O que se pede:
(1) No texto sobre a fiscalidade na Europa dos 27, que país está no topo do ranking em 2019 e com que percentagem?
(2) Prossiga o texto sobre a fiscalidade na Europa dos 27 a partir da última frase apresentada.

Excerto da fonte:
════════════════════

De acordo com a Eurostat, a fiscalidade na Europa dos 27 demonstra que, em 2019 (últimas disponíveis), Portugal ocupa exatamente o meio da tabela (14.º lugar). No topo do ranking, a França (47.4%), seguida pela Dinamarca (46.9%), Bélgica (45.9%), Suécia (43.6%), Áustria (43.1%), Itália (42.6%) e Finlândia (42.3%). Os últimos lugares são ocupados pela Irlanda (22.7%), Roménia (26.8%), Bulgária (30.3%), Lituânia (30.4%) e Letónia (31.3%).

Só que esta análise, na minha opinião, deve ser comparada com o PIB per capita, para termos a noção do impacto real da fiscalidade no rendimento da nossa população (taxa de esforço fiscal). Se compararmos com dados reais de 2019 (em vários países os de 2020 são estimados), concluímos que temos 11 países com rendimentos inferiores, ou seja, estamos em 16º lugar entre 27, com 18.630 euros.

════════════════════

Conteúdo dos dados:

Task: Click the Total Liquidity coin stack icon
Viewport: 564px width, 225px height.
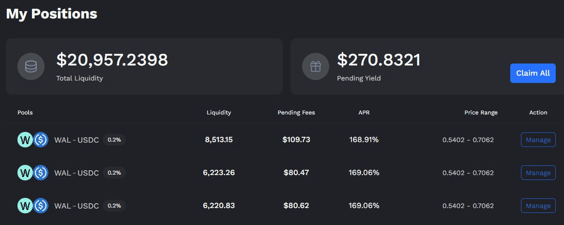Action: point(31,66)
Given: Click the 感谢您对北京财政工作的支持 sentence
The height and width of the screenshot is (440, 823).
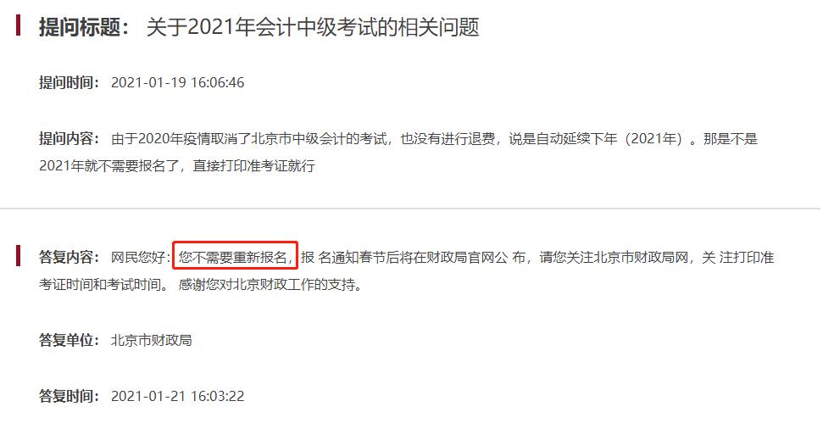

════════════════════

Respostas da atividade:
(1) A França, com 47.4%.

(2)
Vamos lá colocar à parte o Luxemburgo (83.640 euros) e a Irlanda (60.170 euros), dado o regime fiscal internacional, com diversas multinacionais lá sedeadas e a contribuir para um PIB que nada tem a ver com a realidade local. Vejamos então qual o PIB per capita nos países com o maior peso de fiscalidade como a França (33.270 euros), Dinamarca (49.720 euros), Bélgica (35.940 euros), Suécia (43.920 euros), Áustria (38.170 euros), Itália (26.910 euros) e Finlândia (37.230 euros).

Realmente pouco têm a ver connosco e, forçosamente, temos de perceber que algo temos feito de errado. Todos estes países possuem valores que quase duplicam ou até triplicam o nosso PIB per capita, sobretudo os nórdicos: (i) com menores leques salariais (fator indutor de crescimento), ou seja, uma distribuição de riqueza mais equitativa; e (ii) onde a proteção social é mais elevada. Logo, tem de haver uma relação causa/efeito que teremos de a compreender.

Por estas bandas, paulatinamente vamos aumentando a fiscalidade como forma simplista de arrecadar receita para conseguir sustentar o incremento (compreensível) da proteção social, sem se cuidar da importância do investimento (preferencialmente produtivo e tecnológico, capaz de gerar benefícios a prazo), quiçá de origem internacional porque, como temos visto recentemente, o capital cerceia por estas bandas.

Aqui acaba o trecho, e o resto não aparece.